Eine „Verweigerungshaltung“ hinsichtlich der IT-Ausstattung von Schulen warf der Verband Bildung und Erziehung (VBE) Bund und Ländern vor. Es gehöre „ganz oben auf die digitale Agenda des Staates“, alle Schulen mit zeitgemäßen Geräten zu versorgen, erklärte der VBE-Vorsitzende Udo Beckmann. Der bildungspolitische Sprecher der Grünen im Bundestag, Özcan Mutlu, äußerte sich enttäuscht, dass seit 2006 keine Erfolge erkennbar seien. Mutlu forderte, das Kooperationsverbot von Bund und Ländern auch für die Bildung zu lockern, damit die IT-Infrastrukturen ausgebaut werden können.

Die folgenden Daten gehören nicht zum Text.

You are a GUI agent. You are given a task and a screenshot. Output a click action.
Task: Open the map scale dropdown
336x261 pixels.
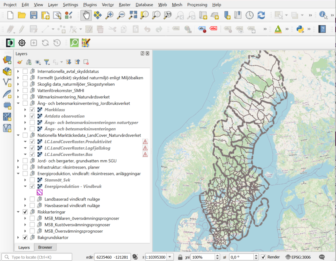click(169, 257)
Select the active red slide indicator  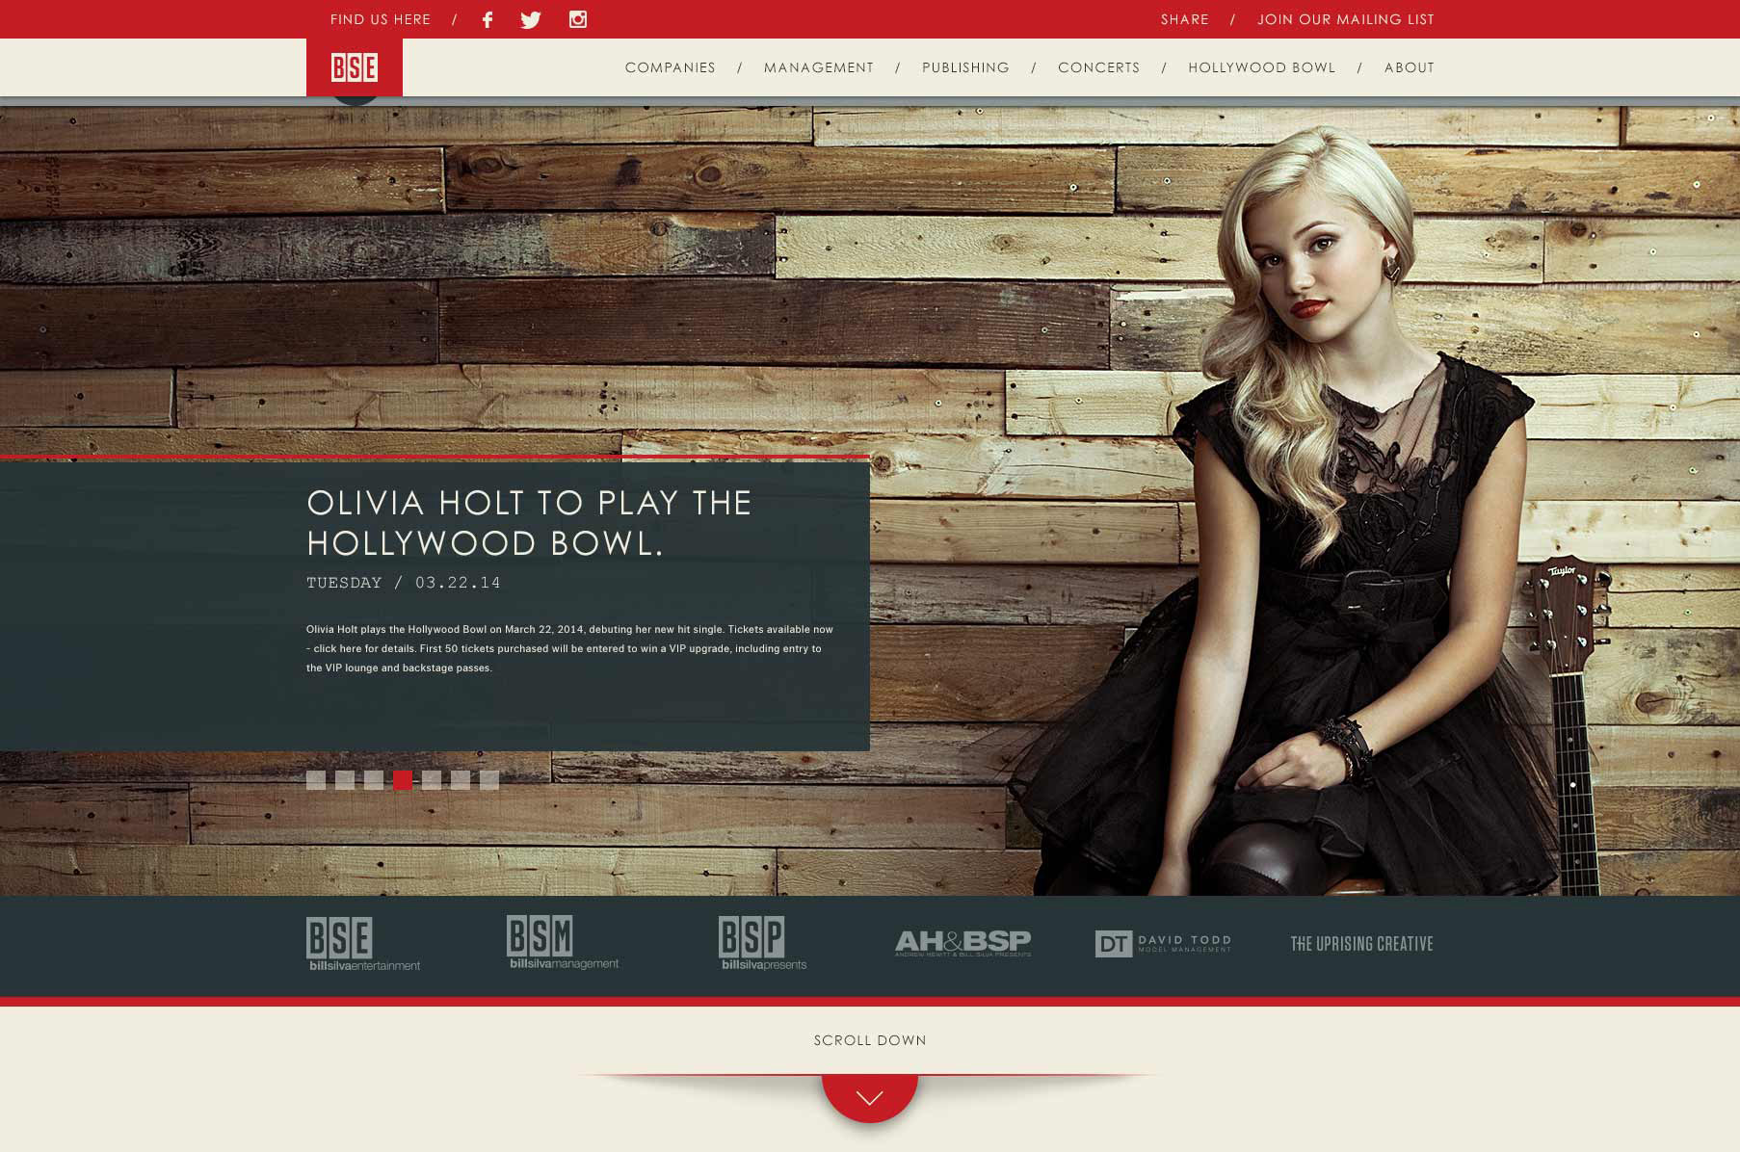(403, 780)
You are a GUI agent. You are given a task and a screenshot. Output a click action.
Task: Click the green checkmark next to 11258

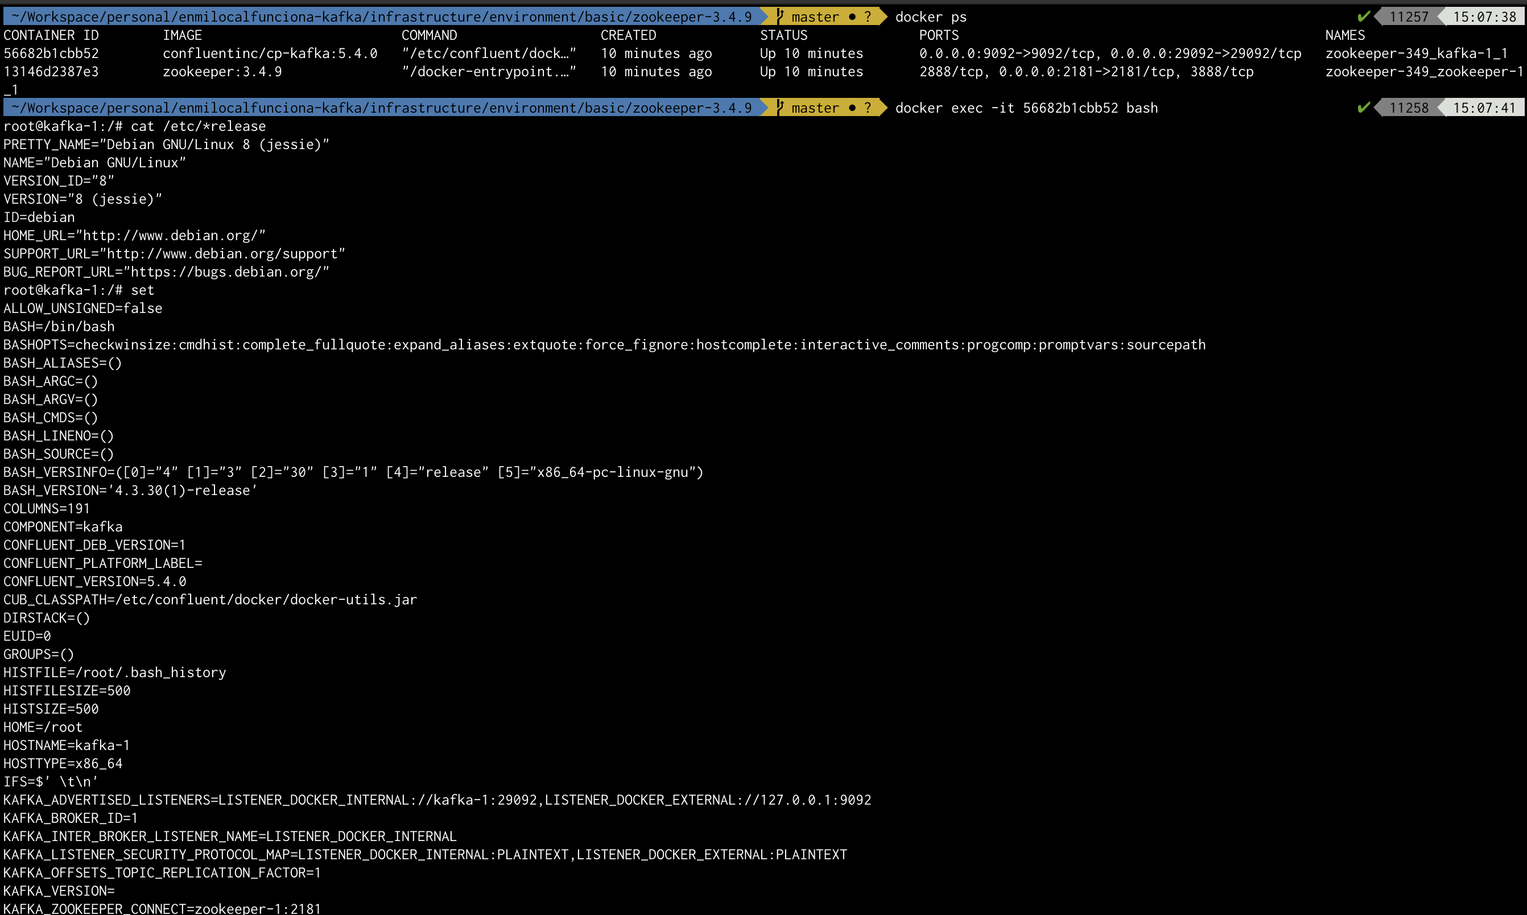[x=1364, y=108]
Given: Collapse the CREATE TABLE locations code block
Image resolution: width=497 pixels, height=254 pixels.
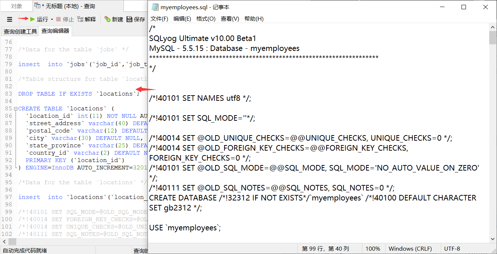Looking at the screenshot, I should pos(15,109).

Das Bundesbildungsministerium hofft auf einen Innovationsschub

Die Präsidentin der Kultusministerkonferenz (KMK), Sylvia Löhrmann (Grüne), stellte in Aussicht, die Länder wollten „vorhandene Möglichkeiten besser nutzen und neue Schwerpunkte setzen“. 2012 habe die KMK die Medienbildung „zur Pflichtaufgabe des schulischen Bildungsauftrags erklärt“. Das Bundesbildungsministerium verwies auf die „Qualitätsoffensive Lehrerbildung“, von der man sich „einen Innovationsschub auch beim Einsatz digitaler Medien“ erwarte.

ICILS steht für „International Computer and Information Literacy Study“. Die Studie gehört in die „Familie“ der großen Schulleistungsvergleiche wie Pisa oder die Grundschul-Lese-Studie Iglu. Verantwortlich für ICILS ist die Vereinigung IEA (International Association for the Evaluation of Educational Achievement).